== Data for review ==
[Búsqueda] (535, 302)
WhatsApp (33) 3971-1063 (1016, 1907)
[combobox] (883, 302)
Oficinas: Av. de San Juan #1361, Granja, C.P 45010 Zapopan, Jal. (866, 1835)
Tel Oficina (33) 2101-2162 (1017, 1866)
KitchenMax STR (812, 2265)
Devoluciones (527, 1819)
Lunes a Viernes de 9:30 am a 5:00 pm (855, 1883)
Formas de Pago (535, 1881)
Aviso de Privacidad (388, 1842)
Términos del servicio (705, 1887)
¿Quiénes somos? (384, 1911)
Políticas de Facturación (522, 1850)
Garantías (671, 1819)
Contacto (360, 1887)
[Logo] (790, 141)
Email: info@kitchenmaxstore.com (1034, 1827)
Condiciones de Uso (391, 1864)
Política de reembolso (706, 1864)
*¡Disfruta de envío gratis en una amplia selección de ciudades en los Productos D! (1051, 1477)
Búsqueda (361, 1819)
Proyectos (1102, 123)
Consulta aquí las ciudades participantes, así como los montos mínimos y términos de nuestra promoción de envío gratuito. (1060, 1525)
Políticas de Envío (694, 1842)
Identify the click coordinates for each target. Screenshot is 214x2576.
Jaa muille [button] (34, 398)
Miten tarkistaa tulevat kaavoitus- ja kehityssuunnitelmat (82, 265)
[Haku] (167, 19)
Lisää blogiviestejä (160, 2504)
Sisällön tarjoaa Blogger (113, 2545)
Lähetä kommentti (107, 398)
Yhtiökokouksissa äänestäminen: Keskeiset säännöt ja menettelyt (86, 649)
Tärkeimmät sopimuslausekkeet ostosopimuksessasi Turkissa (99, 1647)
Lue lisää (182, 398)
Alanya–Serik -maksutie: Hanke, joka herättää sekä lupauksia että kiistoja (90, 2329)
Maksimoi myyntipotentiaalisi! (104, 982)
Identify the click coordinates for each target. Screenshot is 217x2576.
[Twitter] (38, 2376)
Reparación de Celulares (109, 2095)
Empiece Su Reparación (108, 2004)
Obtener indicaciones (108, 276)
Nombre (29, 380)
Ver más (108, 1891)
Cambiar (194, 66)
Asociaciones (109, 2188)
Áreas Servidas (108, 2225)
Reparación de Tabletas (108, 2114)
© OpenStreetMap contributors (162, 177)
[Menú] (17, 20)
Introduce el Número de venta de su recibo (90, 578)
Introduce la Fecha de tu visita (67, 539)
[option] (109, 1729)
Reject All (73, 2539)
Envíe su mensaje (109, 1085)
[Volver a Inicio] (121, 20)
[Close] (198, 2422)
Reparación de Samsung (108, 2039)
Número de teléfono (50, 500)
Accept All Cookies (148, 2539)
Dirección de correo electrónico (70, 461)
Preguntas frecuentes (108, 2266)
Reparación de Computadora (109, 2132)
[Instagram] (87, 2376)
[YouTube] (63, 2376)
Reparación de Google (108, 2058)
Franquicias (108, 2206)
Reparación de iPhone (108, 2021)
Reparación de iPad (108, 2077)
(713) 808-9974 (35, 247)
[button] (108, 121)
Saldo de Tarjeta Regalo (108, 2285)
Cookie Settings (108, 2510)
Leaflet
===
> _Aim of the task_
Please copy only the lines between the first line of the entries and the line with "Lähetä kommentti (107, 398)", keeping those two end lines as well, exactly as written.

> _Exercise solution_
[Búsqueda] (535, 302)
WhatsApp (33) 3971-1063 (1016, 1907)
[combobox] (883, 302)
Oficinas: Av. de San Juan #1361, Granja, C.P 45010 Zapopan, Jal. (866, 1835)
Tel Oficina (33) 2101-2162 (1017, 1866)
KitchenMax STR (812, 2265)
Devoluciones (527, 1819)
Lunes a Viernes de 9:30 am a 5:00 pm (855, 1883)
Formas de Pago (535, 1881)
Aviso de Privacidad (388, 1842)
Términos del servicio (705, 1887)
¿Quiénes somos? (384, 1911)
Políticas de Facturación (522, 1850)
Garantías (671, 1819)
Contacto (360, 1887)
[Logo] (790, 141)
Email: info@kitchenmaxstore.com (1034, 1827)
Condiciones de Uso (391, 1864)
Política de reembolso (706, 1864)
*¡Disfruta de envío gratis en una amplia selección de ciudades en los Productos D! (1051, 1477)
Búsqueda (361, 1819)
Proyectos (1102, 123)
Consulta aquí las ciudades participantes, así como los montos mínimos y términos de nuestra promoción de envío gratuito. (1060, 1525)
Políticas de Envío (694, 1842)
Identify the click coordinates for each target. Screenshot is 214x2576.
Jaa muille [button] (34, 398)
Miten tarkistaa tulevat kaavoitus- ja kehityssuunnitelmat (82, 265)
[Haku] (167, 19)
Lisää blogiviestejä (160, 2504)
Sisällön tarjoaa Blogger (113, 2545)
Lähetä kommentti (107, 398)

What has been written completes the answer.